This is mine and Dan’s version of ramen but it isn’t the traditional way…
I would check the toppings out further below too, as the actual Ramen doesn’t take very long…
Serves 4
For RamenĀ
Ingredients
- 1/2 tbsp extra virgin olive oil
- 1 tsp sesame oil
- 1 onion, chopped finely
- 4 cloves garlic, minced
- 1 tbsp ginger, finely chopped
- 1 tbsp tahini
- 2 tbsp miso paste
- 1/2 tbsp Gochujang paste (not essential, makes it spicy)
- 1 pak choi
- 400g~ mushrooms (Shitake is best (NOT DRY), chestnut is good but any will do)
- 2 litres~ vegetable stock
- 2 packets of ramen
Method
- Heat a pan over a medium low heat, add olive oil and sesame oil to the pan
- When you can start to smell the sesame oil, add the onion
- Once the onion have sweated for a while/ look transparent (2/3 mins), add ginger, garlic, miso and tahini (add a little stock if it starts to stick).
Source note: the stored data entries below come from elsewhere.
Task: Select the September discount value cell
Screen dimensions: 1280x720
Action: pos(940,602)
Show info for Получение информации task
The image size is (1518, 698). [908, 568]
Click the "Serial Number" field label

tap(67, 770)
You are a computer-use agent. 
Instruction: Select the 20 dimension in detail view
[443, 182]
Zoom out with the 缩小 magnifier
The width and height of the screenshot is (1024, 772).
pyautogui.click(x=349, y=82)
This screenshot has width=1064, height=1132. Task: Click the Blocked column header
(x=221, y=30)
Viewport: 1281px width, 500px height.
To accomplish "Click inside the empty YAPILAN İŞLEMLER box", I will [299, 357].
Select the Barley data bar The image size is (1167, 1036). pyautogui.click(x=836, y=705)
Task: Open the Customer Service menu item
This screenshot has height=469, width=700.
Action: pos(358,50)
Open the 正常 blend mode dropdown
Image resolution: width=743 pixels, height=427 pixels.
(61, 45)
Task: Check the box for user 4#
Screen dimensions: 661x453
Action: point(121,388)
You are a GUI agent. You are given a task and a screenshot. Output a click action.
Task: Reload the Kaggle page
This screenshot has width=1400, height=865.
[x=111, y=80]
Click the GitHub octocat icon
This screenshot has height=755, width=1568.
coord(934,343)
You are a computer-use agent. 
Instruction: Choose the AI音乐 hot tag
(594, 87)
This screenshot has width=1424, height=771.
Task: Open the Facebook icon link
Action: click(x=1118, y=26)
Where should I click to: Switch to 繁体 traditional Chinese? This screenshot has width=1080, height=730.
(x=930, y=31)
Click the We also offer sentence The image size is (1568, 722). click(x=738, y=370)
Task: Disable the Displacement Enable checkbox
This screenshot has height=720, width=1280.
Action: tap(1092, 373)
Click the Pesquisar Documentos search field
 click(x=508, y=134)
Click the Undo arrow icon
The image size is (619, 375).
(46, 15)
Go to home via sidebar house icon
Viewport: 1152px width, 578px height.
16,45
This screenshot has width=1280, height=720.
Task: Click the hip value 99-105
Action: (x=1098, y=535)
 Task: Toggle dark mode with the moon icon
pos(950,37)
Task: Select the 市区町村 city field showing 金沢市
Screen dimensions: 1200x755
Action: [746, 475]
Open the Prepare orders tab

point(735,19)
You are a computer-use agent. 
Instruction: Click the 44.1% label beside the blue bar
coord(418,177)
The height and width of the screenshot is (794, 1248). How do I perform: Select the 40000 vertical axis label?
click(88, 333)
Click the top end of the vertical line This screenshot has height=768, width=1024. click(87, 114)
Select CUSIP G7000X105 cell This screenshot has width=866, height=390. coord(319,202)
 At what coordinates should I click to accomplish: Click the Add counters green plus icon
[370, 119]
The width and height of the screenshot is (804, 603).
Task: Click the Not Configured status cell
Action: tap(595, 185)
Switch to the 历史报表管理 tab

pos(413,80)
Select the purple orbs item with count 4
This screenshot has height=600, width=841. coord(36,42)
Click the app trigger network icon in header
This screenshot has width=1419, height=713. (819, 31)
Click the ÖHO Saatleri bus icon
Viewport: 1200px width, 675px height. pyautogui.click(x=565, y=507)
- After a couple minutes add the mushrooms and pak choi and mix all this together (add more stock to help if necessary).
- Add some more stock, leaving about 1/2 litre out of the pan.
- Add the noodles to the pan.
- Once these have cooked, add some more stock if you would like it more soupy (you may want to add a little more miso).
For Toppings
Roasted Veg: (mix and match these)
Ingredients:
- 1 Sweet potato, thick matchsticks
- 1 Carrot, less thick matchsticks
- 1 Parsnip, less thick matchsticks
Method:
- Preheat oven to 180 degrees.
- Lay out matchsticks on a tray lined with baking parchment (foil will work but it sticks more)
- Spray/ brush the sticks with oil
- Make the matchsticks for about 10 minutes, turning halfway through.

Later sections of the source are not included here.